GOAL OF THE EXERCISE: Retype the entries exactly, keeping every line intact.

INPUT MATERIAL:

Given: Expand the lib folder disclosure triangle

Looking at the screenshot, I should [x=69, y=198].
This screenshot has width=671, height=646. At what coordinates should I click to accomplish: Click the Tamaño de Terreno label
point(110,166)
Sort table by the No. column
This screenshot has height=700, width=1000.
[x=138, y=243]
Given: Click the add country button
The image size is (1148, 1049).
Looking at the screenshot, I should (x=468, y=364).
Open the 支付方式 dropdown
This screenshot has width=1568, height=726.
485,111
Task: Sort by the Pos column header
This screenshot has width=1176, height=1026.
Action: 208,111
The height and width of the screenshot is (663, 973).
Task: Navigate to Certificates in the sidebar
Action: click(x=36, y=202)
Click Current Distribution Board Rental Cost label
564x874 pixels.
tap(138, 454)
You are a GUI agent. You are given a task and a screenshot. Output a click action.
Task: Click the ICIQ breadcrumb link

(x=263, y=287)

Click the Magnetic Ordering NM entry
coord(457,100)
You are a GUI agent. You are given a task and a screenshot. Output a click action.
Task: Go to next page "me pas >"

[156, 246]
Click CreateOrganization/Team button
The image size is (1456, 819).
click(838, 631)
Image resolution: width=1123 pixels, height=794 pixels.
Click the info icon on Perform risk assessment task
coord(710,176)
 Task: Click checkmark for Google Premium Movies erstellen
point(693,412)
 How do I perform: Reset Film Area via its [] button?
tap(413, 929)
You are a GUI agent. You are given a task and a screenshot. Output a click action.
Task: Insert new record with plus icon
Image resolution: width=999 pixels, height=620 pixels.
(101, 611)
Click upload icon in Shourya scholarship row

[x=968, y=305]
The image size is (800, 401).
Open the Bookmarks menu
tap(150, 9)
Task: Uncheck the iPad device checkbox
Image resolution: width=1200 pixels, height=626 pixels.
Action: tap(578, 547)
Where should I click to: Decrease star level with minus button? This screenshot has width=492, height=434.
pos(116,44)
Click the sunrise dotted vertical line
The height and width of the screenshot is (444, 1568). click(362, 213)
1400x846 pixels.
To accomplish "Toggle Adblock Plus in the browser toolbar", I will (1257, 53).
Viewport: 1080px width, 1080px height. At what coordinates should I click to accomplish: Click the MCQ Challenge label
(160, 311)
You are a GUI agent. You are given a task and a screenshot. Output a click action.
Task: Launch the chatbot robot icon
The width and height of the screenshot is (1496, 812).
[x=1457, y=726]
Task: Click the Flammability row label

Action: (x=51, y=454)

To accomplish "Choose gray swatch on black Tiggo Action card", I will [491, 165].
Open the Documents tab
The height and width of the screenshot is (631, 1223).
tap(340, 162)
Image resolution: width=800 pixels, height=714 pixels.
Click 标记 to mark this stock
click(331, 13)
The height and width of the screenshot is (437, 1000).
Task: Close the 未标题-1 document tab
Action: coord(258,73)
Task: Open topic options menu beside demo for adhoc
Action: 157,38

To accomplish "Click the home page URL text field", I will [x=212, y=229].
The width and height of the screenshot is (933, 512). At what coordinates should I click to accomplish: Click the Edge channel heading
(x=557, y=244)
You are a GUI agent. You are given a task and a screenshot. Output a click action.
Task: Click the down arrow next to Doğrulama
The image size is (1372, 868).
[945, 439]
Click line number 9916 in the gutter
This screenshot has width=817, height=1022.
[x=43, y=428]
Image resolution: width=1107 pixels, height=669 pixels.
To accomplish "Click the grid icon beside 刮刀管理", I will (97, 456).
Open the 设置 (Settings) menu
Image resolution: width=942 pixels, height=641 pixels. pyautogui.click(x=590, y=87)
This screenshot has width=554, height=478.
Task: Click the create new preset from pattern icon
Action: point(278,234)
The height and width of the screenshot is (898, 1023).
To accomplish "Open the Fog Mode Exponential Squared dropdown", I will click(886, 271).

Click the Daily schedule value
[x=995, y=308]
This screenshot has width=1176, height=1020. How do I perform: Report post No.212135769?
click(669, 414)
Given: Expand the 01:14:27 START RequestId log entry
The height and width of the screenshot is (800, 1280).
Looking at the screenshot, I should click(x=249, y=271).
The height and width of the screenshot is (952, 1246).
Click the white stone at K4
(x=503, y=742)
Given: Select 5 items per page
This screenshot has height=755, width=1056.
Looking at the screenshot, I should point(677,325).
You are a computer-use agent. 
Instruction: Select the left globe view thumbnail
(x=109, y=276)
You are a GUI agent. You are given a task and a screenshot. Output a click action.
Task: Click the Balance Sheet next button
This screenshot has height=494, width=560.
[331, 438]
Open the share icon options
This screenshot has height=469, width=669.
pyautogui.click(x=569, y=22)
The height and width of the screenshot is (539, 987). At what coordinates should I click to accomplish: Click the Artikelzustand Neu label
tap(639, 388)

SOLVED EXERCISE:
Given: Expand the lib folder disclosure triangle

Looking at the screenshot, I should [x=69, y=198].
This screenshot has width=671, height=646. At what coordinates should I click to accomplish: Click the Tamaño de Terreno label
point(110,166)
Sort table by the No. column
This screenshot has height=700, width=1000.
[x=138, y=243]
Given: Click the add country button
The image size is (1148, 1049).
Looking at the screenshot, I should (x=468, y=364).
Open the 支付方式 dropdown
This screenshot has width=1568, height=726.
485,111
Task: Sort by the Pos column header
This screenshot has width=1176, height=1026.
Action: 208,111
The height and width of the screenshot is (663, 973).
Task: Navigate to Certificates in the sidebar
Action: click(x=36, y=202)
Click Current Distribution Board Rental Cost label
564x874 pixels.
tap(138, 454)
You are a GUI agent. You are given a task and a screenshot. Output a click action.
Task: Click the ICIQ breadcrumb link

(x=263, y=287)

Click the Magnetic Ordering NM entry
coord(457,100)
You are a GUI agent. You are given a task and a screenshot. Output a click action.
Task: Go to next page "me pas >"

[156, 246]
Click CreateOrganization/Team button
The image size is (1456, 819).
click(838, 631)
Image resolution: width=1123 pixels, height=794 pixels.
Click the info icon on Perform risk assessment task
coord(710,176)
 Task: Click checkmark for Google Premium Movies erstellen
point(693,412)
 How do I perform: Reset Film Area via its [] button?
tap(413, 929)
You are a GUI agent. You are given a task and a screenshot. Output a click action.
Task: Insert new record with plus icon
Image resolution: width=999 pixels, height=620 pixels.
(101, 611)
Click upload icon in Shourya scholarship row

[x=968, y=305]
The image size is (800, 401).
Open the Bookmarks menu
tap(150, 9)
Task: Uncheck the iPad device checkbox
Image resolution: width=1200 pixels, height=626 pixels.
Action: tap(578, 547)
Where should I click to: Decrease star level with minus button? This screenshot has width=492, height=434.
pos(116,44)
Click the sunrise dotted vertical line
The height and width of the screenshot is (444, 1568). click(362, 213)
1400x846 pixels.
To accomplish "Toggle Adblock Plus in the browser toolbar", I will (1257, 53).
Viewport: 1080px width, 1080px height. At what coordinates should I click to accomplish: Click the MCQ Challenge label
(160, 311)
You are a GUI agent. You are given a task and a screenshot. Output a click action.
Task: Launch the chatbot robot icon
The width and height of the screenshot is (1496, 812).
[x=1457, y=726]
Task: Click the Flammability row label

Action: (x=51, y=454)

To accomplish "Choose gray swatch on black Tiggo Action card", I will [491, 165].
Open the Documents tab
The height and width of the screenshot is (631, 1223).
tap(340, 162)
Image resolution: width=800 pixels, height=714 pixels.
Click 标记 to mark this stock
click(331, 13)
The height and width of the screenshot is (437, 1000).
Task: Close the 未标题-1 document tab
Action: coord(258,73)
Task: Open topic options menu beside demo for adhoc
Action: 157,38

To accomplish "Click the home page URL text field", I will [x=212, y=229].
The width and height of the screenshot is (933, 512). At what coordinates should I click to accomplish: Click the Edge channel heading
(x=557, y=244)
You are a GUI agent. You are given a task and a screenshot. Output a click action.
Task: Click the down arrow next to Doğrulama
The image size is (1372, 868).
[945, 439]
Click line number 9916 in the gutter
This screenshot has width=817, height=1022.
[x=43, y=428]
Image resolution: width=1107 pixels, height=669 pixels.
To accomplish "Click the grid icon beside 刮刀管理", I will (97, 456).
Open the 设置 (Settings) menu
Image resolution: width=942 pixels, height=641 pixels. pyautogui.click(x=590, y=87)
This screenshot has width=554, height=478.
Task: Click the create new preset from pattern icon
Action: point(278,234)
The height and width of the screenshot is (898, 1023).
To accomplish "Open the Fog Mode Exponential Squared dropdown", I will click(886, 271).

Click the Daily schedule value
[x=995, y=308]
This screenshot has width=1176, height=1020. How do I perform: Report post No.212135769?
click(669, 414)
Given: Expand the 01:14:27 START RequestId log entry
The height and width of the screenshot is (800, 1280).
Looking at the screenshot, I should click(x=249, y=271).
The height and width of the screenshot is (952, 1246).
Click the white stone at K4
(x=503, y=742)
Given: Select 5 items per page
This screenshot has height=755, width=1056.
Looking at the screenshot, I should point(677,325).
You are a computer-use agent. 
Instruction: Select the left globe view thumbnail
(x=109, y=276)
You are a GUI agent. You are given a task and a screenshot. Output a click action.
Task: Click the Balance Sheet next button
This screenshot has height=494, width=560.
[331, 438]
Open the share icon options
This screenshot has height=469, width=669.
pyautogui.click(x=569, y=22)
The height and width of the screenshot is (539, 987). At what coordinates should I click to accomplish: Click the Artikelzustand Neu label
tap(639, 388)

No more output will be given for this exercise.